Des représentants de la société civile tunisienne chez l’ambassadeur des Etats-Unis à Tunis.

Les activistes de la société civile tunisienne qui se sont rendus depuis deux jours à l’ambassade des États-Unis d’Amérique à Tunis pour discuter des affaires intérieures de la Tunisie avec l’ambassadeur américain et ses collaborateurs ont commis un affront au peuple tunisien. Il est très regrettable de voir l’écrivain Youssef Seddik s’associer à cette action.

Par Raouf Chatty *

En répondant oui à l’invitation de l’ambassadeur (réunion d’ailleurs mise en ligne sur le réseau social), ils se sont accommodés du fait que son pays s’ingère ouvertement dans les affaires d’un pays souverain, fait peu de cas du peuple tunisien, ignoré de façon superbe que ce peuple est descendu en masse dans la rue, le 25 juillet 2021, dans toutes les villes de la république, pour soutenir les décisions historiques annoncées solennellement par le président de la république, notamment celles relatives au gel des activités du parlement, au limogeage du chef du gouvernement, à la levée de l’immunité parlementaire des députés et à la relance du combat contre la corruption.

La société civile apporte de l’eau au moulin du parti Ennahdha

En procédant ainsi, ils font pis que le parti islamiste Ennahdha qui a mené récemment une campagne de lobbying aux États-Unis pour accréditer l’idée que le Président de la république a commis un coup d’Etat contre la constitution et la démocratie. Ils auraient pu discuter de la question avec le président de la république lui-même, d’autant que ce dernier a maintenu le contact avec la société civile.
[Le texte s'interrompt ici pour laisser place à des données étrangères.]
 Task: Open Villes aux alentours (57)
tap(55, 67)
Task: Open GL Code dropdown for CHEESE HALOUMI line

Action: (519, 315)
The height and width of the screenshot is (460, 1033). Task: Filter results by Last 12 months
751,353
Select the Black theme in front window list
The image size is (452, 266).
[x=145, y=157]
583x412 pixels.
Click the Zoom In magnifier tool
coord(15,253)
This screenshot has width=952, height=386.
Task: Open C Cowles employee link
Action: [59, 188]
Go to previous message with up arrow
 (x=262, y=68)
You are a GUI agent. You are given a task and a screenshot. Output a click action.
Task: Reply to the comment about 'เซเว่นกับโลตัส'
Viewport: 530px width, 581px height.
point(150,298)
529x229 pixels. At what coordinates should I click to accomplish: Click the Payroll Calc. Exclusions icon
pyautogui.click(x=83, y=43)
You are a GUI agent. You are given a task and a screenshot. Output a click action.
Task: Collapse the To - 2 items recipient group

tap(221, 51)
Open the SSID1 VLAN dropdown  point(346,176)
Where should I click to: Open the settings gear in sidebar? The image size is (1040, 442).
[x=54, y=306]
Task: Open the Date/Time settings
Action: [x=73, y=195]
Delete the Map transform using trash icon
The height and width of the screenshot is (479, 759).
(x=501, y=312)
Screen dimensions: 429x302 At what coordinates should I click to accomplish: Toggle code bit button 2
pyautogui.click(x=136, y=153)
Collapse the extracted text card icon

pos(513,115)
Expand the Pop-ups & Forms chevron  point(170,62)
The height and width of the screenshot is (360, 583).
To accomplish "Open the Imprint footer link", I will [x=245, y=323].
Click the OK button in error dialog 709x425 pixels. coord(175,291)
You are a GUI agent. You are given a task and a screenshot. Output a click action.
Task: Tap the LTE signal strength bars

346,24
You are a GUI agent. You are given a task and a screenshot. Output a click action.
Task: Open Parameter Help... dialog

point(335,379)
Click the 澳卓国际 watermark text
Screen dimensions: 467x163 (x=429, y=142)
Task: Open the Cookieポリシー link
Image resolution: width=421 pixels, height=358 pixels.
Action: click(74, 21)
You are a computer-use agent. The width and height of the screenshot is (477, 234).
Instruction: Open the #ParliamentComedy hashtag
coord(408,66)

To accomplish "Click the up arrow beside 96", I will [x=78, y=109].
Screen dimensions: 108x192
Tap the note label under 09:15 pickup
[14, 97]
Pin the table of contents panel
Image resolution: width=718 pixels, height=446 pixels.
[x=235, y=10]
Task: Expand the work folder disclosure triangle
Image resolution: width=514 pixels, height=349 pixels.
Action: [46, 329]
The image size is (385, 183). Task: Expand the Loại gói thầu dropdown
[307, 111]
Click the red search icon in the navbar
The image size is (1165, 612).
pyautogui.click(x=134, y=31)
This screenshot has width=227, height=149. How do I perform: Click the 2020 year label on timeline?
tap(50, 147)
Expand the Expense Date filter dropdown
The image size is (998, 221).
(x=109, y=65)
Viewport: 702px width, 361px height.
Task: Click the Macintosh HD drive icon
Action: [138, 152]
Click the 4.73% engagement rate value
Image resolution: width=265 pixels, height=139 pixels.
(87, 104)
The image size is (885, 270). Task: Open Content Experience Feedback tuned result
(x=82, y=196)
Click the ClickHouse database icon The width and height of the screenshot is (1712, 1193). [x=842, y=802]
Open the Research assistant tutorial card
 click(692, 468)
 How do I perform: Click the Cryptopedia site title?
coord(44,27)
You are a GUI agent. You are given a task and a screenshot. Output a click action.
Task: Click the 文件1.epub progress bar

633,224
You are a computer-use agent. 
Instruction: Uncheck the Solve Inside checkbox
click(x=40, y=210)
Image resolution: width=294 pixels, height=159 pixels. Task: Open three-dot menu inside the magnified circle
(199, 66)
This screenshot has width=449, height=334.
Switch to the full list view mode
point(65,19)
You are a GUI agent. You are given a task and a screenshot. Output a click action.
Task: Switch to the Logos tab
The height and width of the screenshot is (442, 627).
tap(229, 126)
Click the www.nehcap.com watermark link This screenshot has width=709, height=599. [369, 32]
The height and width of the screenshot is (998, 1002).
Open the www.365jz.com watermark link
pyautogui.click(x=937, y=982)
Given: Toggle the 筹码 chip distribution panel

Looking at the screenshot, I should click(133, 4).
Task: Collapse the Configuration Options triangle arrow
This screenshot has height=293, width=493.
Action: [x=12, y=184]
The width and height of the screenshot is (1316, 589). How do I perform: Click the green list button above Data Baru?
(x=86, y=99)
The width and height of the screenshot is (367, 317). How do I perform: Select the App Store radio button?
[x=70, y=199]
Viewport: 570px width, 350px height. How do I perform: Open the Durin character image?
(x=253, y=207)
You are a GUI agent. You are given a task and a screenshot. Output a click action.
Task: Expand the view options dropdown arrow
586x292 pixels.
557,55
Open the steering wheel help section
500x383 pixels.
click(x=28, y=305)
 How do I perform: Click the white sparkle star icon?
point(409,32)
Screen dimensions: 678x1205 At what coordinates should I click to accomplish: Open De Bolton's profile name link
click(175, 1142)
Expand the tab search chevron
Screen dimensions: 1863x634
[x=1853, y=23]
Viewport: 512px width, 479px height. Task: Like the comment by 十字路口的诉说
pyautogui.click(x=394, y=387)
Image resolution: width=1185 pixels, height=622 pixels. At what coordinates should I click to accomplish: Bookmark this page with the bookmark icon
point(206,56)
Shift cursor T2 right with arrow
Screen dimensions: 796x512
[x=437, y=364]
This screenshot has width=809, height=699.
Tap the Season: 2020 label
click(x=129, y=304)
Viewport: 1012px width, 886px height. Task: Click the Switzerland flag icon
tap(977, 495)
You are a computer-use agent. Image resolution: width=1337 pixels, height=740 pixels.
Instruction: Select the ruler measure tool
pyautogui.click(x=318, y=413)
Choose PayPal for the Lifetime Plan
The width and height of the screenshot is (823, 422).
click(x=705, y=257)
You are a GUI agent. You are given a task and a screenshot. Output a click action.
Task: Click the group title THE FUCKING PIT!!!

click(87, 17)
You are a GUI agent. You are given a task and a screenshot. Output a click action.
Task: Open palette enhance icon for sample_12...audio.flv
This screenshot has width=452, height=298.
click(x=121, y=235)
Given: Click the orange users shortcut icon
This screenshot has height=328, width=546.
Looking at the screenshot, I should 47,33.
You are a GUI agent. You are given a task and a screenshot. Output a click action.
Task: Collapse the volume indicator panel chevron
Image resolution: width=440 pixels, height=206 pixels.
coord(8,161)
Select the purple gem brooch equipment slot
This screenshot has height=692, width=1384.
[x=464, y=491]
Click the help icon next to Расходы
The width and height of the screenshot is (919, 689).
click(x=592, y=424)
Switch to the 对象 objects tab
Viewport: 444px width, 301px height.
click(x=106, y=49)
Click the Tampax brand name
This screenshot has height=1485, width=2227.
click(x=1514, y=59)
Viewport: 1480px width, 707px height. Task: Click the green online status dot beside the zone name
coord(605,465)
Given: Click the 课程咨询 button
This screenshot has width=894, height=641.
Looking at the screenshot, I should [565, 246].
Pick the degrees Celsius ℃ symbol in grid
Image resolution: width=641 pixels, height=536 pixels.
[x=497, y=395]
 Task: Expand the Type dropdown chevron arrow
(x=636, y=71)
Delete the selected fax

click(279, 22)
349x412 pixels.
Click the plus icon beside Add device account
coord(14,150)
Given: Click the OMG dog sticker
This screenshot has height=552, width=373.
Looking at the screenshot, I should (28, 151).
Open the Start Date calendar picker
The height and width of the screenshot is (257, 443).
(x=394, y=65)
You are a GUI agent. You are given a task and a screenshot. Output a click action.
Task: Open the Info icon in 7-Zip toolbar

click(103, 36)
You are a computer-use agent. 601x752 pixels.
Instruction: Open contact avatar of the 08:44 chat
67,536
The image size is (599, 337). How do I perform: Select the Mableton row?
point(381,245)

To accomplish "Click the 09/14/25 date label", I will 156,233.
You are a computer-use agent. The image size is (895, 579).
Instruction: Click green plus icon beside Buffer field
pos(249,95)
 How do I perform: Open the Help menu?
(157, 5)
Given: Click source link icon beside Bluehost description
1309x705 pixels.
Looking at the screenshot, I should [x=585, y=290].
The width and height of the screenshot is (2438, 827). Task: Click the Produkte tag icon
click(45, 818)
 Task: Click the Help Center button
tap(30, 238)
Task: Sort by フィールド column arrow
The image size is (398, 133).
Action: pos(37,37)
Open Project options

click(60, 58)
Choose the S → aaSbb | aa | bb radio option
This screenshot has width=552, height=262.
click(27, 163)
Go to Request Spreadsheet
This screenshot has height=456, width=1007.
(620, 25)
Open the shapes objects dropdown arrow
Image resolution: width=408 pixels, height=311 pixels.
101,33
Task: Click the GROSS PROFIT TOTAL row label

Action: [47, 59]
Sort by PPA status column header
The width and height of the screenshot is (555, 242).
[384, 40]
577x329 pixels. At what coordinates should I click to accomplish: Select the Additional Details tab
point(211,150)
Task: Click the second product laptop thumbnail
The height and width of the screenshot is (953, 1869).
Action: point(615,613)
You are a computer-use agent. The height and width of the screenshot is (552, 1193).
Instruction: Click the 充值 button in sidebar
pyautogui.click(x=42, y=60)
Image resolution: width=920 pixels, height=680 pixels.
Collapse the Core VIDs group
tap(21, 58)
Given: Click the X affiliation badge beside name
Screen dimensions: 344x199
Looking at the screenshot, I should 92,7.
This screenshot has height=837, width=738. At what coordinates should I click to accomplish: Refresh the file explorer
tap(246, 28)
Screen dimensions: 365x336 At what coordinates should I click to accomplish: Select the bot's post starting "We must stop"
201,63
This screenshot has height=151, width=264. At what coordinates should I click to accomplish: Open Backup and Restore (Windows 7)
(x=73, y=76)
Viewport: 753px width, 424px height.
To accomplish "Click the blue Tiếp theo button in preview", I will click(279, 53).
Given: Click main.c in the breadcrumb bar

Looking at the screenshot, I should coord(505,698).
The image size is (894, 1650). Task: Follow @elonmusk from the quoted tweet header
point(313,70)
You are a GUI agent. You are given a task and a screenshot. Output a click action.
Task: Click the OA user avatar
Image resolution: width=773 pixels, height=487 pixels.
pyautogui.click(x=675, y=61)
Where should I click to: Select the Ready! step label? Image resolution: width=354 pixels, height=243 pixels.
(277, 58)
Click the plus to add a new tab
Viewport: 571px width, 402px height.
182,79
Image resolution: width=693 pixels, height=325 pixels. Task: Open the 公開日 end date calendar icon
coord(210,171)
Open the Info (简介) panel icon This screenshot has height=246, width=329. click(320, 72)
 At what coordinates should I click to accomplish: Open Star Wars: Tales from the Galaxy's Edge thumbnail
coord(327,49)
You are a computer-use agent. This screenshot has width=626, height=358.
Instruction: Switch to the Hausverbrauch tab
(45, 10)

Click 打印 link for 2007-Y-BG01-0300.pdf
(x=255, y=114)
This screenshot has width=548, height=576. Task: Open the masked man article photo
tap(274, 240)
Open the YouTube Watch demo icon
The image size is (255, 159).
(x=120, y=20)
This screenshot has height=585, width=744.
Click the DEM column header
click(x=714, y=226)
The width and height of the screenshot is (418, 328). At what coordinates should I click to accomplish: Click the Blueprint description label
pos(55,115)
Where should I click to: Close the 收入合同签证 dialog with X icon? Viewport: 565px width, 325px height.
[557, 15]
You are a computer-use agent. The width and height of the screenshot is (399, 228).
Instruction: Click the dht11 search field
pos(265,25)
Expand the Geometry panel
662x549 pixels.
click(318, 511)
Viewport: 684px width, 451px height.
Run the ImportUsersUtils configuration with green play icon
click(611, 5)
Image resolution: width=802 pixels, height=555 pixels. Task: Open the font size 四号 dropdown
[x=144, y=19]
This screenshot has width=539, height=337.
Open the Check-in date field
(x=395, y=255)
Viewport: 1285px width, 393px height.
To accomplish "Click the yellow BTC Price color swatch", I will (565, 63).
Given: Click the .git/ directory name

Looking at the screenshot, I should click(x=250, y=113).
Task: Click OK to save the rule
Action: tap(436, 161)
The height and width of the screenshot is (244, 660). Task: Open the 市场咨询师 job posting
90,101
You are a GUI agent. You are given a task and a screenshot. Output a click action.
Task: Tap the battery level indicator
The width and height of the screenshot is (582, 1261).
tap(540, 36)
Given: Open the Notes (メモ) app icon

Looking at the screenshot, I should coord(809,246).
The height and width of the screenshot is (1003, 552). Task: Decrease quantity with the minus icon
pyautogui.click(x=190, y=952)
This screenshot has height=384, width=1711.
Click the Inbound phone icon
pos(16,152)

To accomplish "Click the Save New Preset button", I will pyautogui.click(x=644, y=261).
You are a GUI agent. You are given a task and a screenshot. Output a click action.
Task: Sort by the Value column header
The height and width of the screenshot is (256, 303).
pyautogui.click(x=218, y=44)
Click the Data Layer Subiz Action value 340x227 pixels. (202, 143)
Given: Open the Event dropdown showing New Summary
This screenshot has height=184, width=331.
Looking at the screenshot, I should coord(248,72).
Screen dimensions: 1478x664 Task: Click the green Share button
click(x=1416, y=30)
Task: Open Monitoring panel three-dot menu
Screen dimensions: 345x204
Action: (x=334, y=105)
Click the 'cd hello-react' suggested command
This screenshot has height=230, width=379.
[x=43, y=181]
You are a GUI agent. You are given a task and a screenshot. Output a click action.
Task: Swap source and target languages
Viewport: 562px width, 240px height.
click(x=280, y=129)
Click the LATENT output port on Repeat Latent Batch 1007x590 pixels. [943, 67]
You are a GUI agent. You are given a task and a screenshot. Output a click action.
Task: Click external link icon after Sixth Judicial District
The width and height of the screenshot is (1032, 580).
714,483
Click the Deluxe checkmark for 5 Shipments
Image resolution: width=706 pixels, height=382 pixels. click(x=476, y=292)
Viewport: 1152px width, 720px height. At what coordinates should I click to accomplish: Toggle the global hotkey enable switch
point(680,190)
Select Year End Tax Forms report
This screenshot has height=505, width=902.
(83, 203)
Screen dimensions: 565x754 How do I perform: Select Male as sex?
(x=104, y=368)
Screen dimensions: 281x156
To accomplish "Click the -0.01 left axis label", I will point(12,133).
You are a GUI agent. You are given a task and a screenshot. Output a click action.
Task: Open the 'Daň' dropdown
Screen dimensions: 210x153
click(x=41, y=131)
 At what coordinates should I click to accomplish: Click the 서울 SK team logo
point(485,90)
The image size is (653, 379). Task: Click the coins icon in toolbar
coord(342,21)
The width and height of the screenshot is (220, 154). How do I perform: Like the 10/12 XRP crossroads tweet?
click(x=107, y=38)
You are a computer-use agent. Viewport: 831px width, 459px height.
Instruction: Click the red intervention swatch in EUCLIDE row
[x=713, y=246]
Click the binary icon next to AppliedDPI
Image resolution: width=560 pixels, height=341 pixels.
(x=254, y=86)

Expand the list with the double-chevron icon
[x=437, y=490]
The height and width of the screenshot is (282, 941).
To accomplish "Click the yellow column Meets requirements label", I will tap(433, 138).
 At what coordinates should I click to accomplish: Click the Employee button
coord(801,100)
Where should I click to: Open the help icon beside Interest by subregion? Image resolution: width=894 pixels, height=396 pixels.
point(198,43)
De tels actes sont souvent contre productifs. Ils rappellent les contacts discrets établis par des membres de l’opposition tunisienne du temps de l’ancien régime auprès des ambassades des pays occidentaux à Tunis, actes rapportés dans les messages du Département d’État américain publiés en décembre 2010 par le réseau Wikileaks…

Par cet acte, ces activistes transmettent aux pays occidentaux un message hâtif et injuste sur l’évolution de la situation en Tunisie, en particulier celle de la démocratie, des droits de l’homme et des libertés publiques. Ils accréditent les thèses développées par le parti islamiste qui cherche à conserver à tout prix une place sur l’échiquier politique, en dépit de ses déboires innombrables dans la gestion des affaires publiques depuis dix ans.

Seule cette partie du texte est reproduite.